What to produce:
Without changing anything, transcribe all of the entries.

(Beginning of The data)

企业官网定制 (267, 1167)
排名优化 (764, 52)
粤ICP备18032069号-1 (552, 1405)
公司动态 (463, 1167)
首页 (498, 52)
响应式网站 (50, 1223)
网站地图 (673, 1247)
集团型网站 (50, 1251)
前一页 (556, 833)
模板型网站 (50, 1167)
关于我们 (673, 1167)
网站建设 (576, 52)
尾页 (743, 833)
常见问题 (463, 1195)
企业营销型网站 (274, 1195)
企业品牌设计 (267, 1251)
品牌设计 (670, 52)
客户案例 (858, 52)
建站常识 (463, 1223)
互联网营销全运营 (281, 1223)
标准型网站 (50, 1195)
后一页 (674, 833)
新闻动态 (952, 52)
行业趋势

(End of The data)

Answer for the task:
企业官网定制 (267, 1167)
排名优化 (764, 52)
粤ICP备18032069号-1 (552, 1405)
公司动态 (463, 1167)
首页 (498, 52)
响应式网站 (50, 1223)
网站地图 (673, 1247)
集团型网站 (50, 1251)
前一页 (556, 833)
模板型网站 (50, 1167)
关于我们 (673, 1167)
网站建设 (576, 52)
尾页 (743, 833)
常见问题 (463, 1195)
企业营销型网站 (274, 1195)
企业品牌设计 (267, 1251)
品牌设计 (670, 52)
客户案例 (858, 52)
建站常识 (463, 1223)
互联网营销全运营 (281, 1223)
标准型网站 (50, 1195)
后一页 (674, 833)
新闻动态 (952, 52)
行业趋势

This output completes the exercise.